CORRESP 1 filename1.htm CORRESP

KANSAS GAS SERVICE, A DIVISION OF

ONE GAS, INC.

15 EAST FIFTH STREET

TULSA, OKLAHOMA 74103

October 26, 2022

Via EDGAR and Electronic Mail

United States Securities and Exchange Commission

100 F Street, N.E.

Washington, D.C. 20549

Division of Corporation Finance

Office of Structured Finance

Attention: Kayla Roberts and Arthur Sandel

 

  RE:

Kansas Gas Service, a Division of ONE Gas, Inc.

Kansas Gas Service Securitization I, L.L.C.

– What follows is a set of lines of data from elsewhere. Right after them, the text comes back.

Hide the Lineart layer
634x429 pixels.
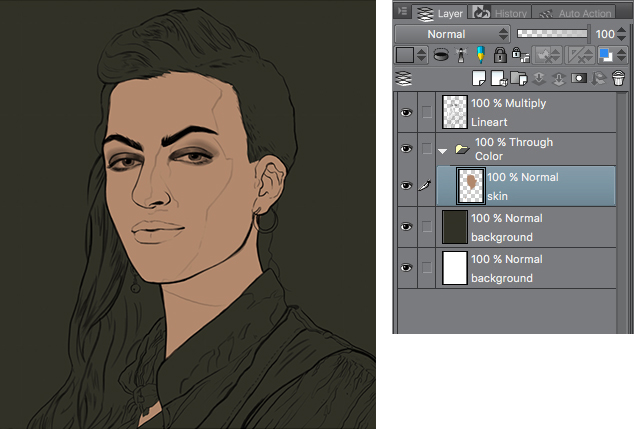406,113
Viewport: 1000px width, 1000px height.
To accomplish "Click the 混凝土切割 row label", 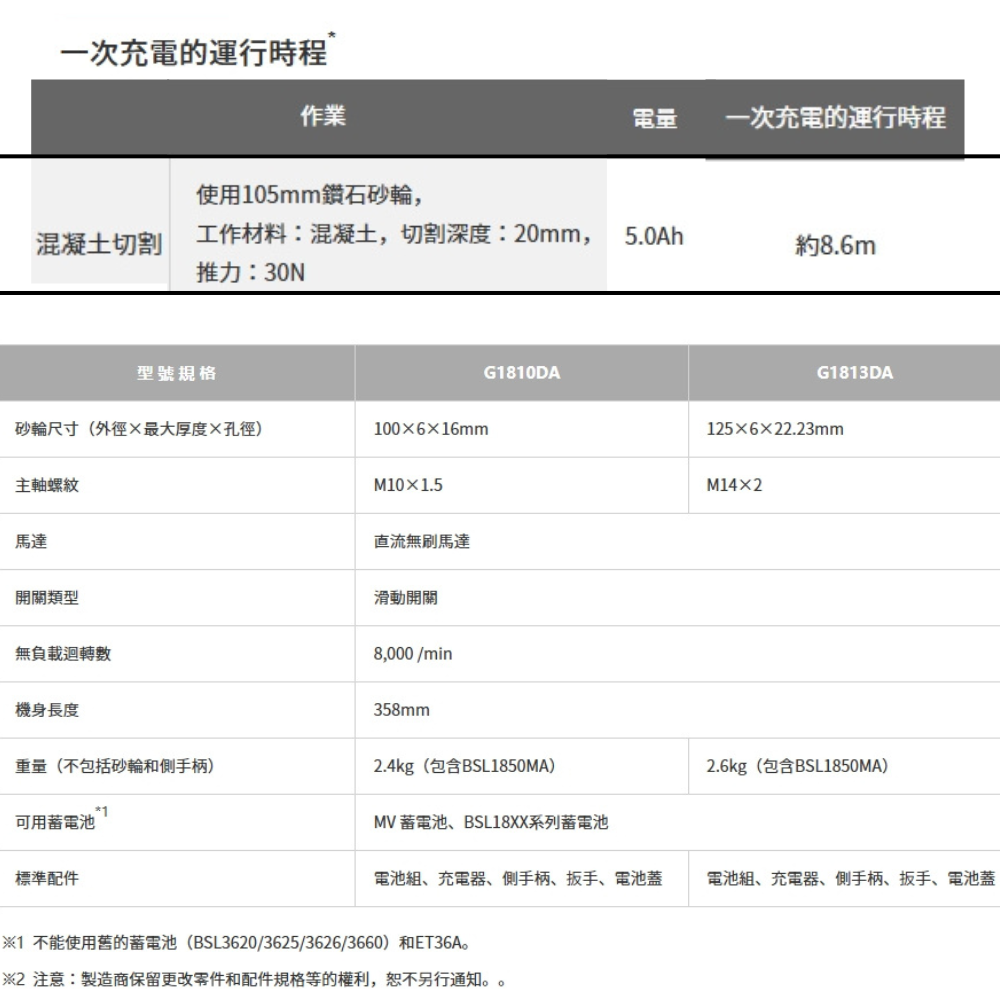I will tap(98, 245).
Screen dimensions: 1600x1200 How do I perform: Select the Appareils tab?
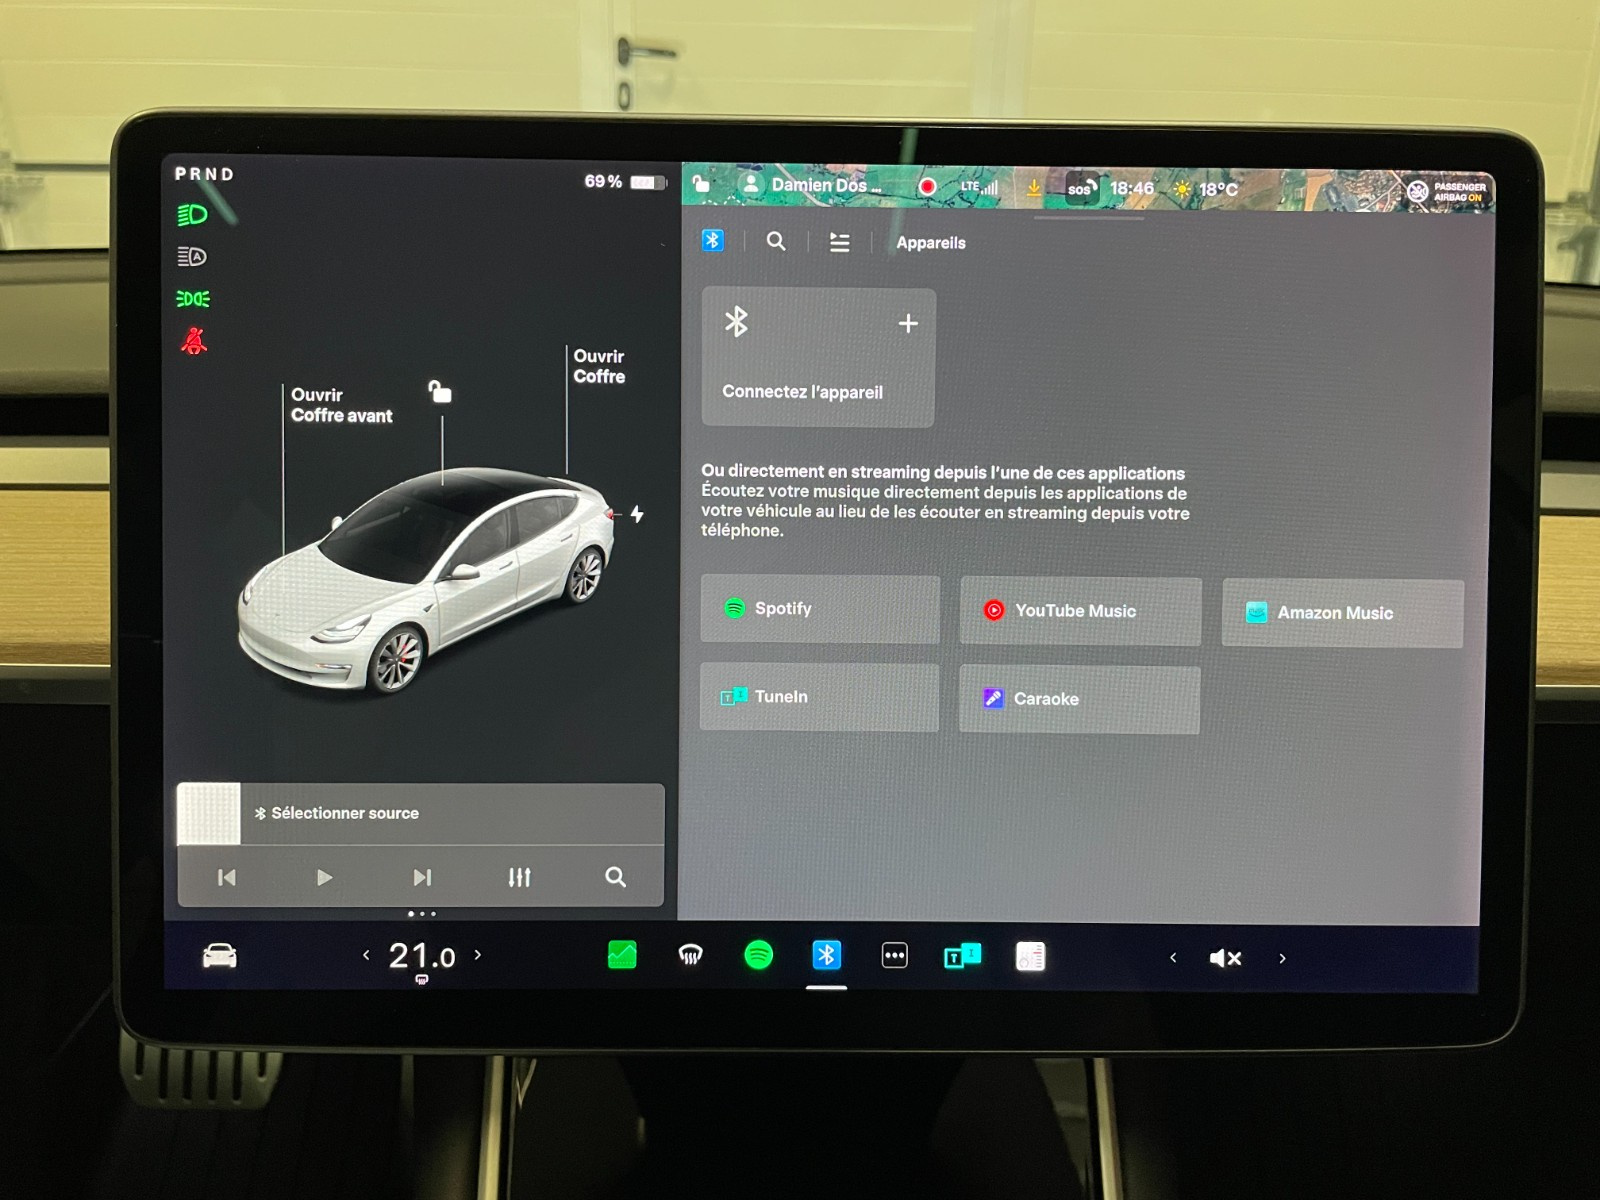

Registration Statement on Form SF-1

Filed September 8, 2022

File Nos. 333-267322 and 333-267322-01

Ladies and Gentlemen:

On behalf of Kansas Gas Service, a Division of ONE Gas, Inc. (“ONE Gas”), and Kansas Gas Service Securitization I, L.L.C. (the “Issuing Entity” and, together with ONE Gas, the “Registrants”), we submit via EDGAR for review by the Division of Corporation Finance of the United States Securities and Exchange Commission (the “Commission”) the accompanying Amendment No. 3 (“Amendment No. 3”) to the Registrants’ above-referenced Registration Statement on Form SF-1 (the “Registration Statement”) which is being filed simultaneously with this response letter. Amendment No. 3 reflects the Registrants’ responses to the comments received from the staff of the Commission (the “Staff”) contained in the Staff’s letter dated October 25, 2022. For your convenience, the Registrants are providing to the Staff a supplemental copy of Amendment No. 3 marked to indicate the changes from Amendment No. 2 to the Registration Statement that was filed on October 19, 2022.

Set forth below are the Registrants’ responses to the Staff’s comments. The Registrants’ responses below are preceded by the Staff’s comments for ease of reference. Capitalized terms used but not defined herein have the meanings given to them in Amendment No. 3.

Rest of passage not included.